ФРАГМЕНТ ТЕКСТА
Это от Боякова у Вас такое понимание?
E.В.: Он тоже направил, есть такое. Я ходила к Андрею Лапину на семинары, лекции иногда переслушиваю, думаю, как в этом человеке-трансляторе уместились все религии и учения. Он смеялся и заставлял всех смеяться над своими слабостями. Это было очень круто, он выступал в такой форме эзотерического клоуна, устраивал что-то вроде тантрического стендапа. Потом я поехала в Индию, и моя жизнь разделилась на до и после. Мы много зимовали в Индии с детьми. Так вот там на Гоа была девушка, которая все время кричала своему парню: «Куда ты меня привез? Лучше бы в Турцию приехали. Я здесь отравлюсь!». Она отравилась, как только поела, и не выходила из номера все свои десять дней, которые могли бы быть одними из самых счастливых в ее жизни. Но она не переключила свое сознание и получила именно то, о чем кричала.
Позвольте спросить о Ваших мужчинах. Как они Вас изменили? Больше всего, конечно, это вопрос про самых известных: Боякова, Лимонова… Я, кстати, тоже была влюблена в его писательский талант в юности.
E.В.: Вы знаете, они так связаны мистическим образом: Эдуард-один и Эдуард-два. С Эдиком Бояковым мы были как Галатея и Пигмалион, он реально лепил меня как личность. Я же соблюдала дисциплину, скажем так. Например, конспектировала мировую художественную культуру, уже будучи взрослой девушкой. Как вспомню!
Кино по его спискам, наверное, смотрели?
E.В.: Кино, книги… Он меня отправил в Гималаи с этими тантристами. А я была простая тольяттинская девчонка с мозгами после Ярославского театрального института. Вдруг я случайно попадаю в ГИТИС на курс Захарова, и Бояков меня увидел в роли Маргариты для дипломного спектакля. Он пригласил меня в театр РАМТ, где был директором, у нас началась любовь. Это было очень сложно – быть официальной любовницей, это было так страшно, непонятно, было ощущение, что надо мной ставили эксперимент. Но я получила огромный жизненный и эмоциональный опыт. Наверное, самый большой за все свои годы. Я родила рано, не созрев как женщина, надо было самой себя содержать, самой жить, быть независимой, самостоятельной, гордой – это то, как меня воспитывали мои мужчины. Наверное, им было так удобно. С другой стороны, я очень благодарна им за этот иммунитет.

ЗАДАНИЯ
(A) Ответьте на вопросы по интервью:
(i) В какой стране Е. В. много зимовала с детьми?
(ii) В какой роли Бояков увидел Е. В. в дипломном спектакле?
(iii) В каком театре Бояков был директором?
(B) Перескажите в виде списка абзац интервью, начинающийся словами «E.В.: Кино, книги…», сохранив его основные факты.

ПРЕДСТАВЛЕННЫЕ ДАННЫЕ

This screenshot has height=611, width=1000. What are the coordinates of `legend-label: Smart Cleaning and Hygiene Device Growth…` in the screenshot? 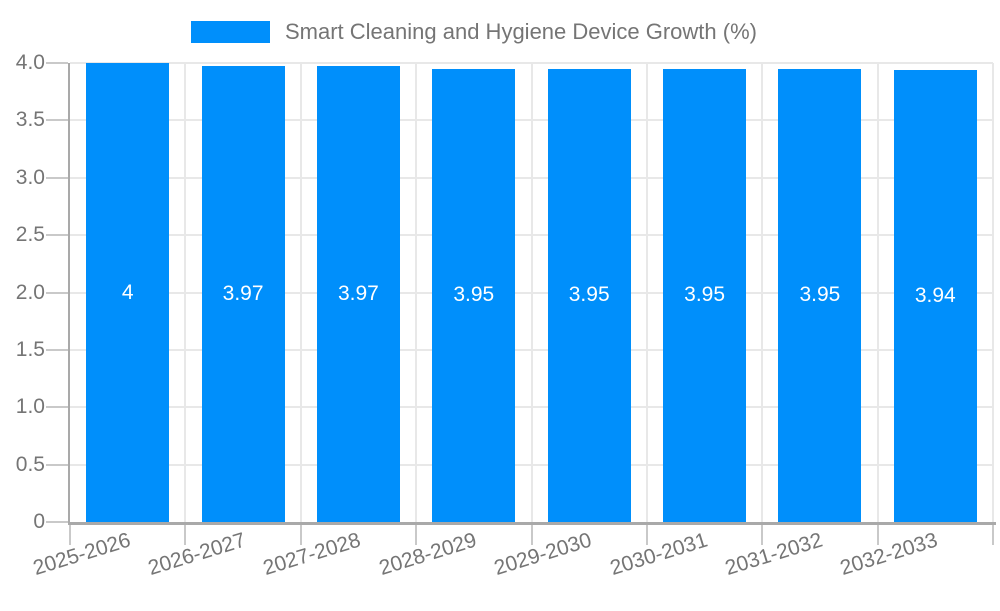 It's located at (521, 32).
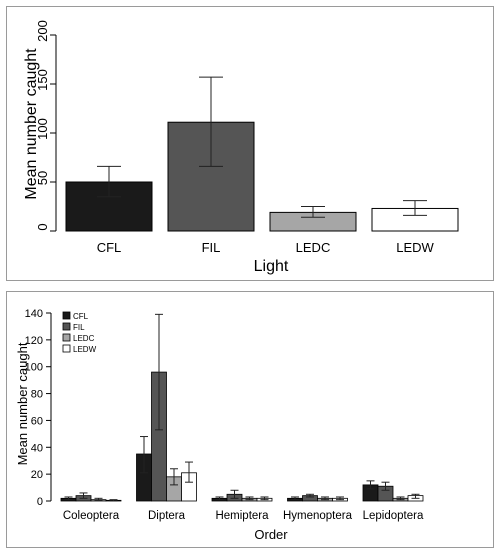 This screenshot has width=500, height=553. Describe the element at coordinates (159, 372) in the screenshot. I see `error-bar-diptera-fil` at that location.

ОТВЕТЫ К ЗАДАНИЯМ
(A)
(i) В Индии.
(ii) В роли Маргариты.
(iii) В театре РАМТ.

(B)
- Бояков подбирал для Е. В. кино и книги и отправил её в Гималаи с тантристами.
- До встречи с ним она была простой тольяттинской девушкой, окончившей Ярославский театральный институт.
- Случайно попав в ГИТИС на курс Захарова, она сыграла Маргариту в дипломном спектакле, где её и увидел Бояков.
- Он пригласил её в РАМТ, где был директором, и у них начался роман.
- Быть официальной любовницей было сложно и страшно, возникало ощущение эксперимента над ней, однако это дало ей огромный, вероятно самый большой в жизни, жизненный и эмоциональный опыт.
- Она рано родила и должна была сама себя содержать. Её мужчины воспитали её независимой, самостоятельной и гордой, вероятно потому, что им так было удобно. Тем не менее она благодарна им за этот иммунитет.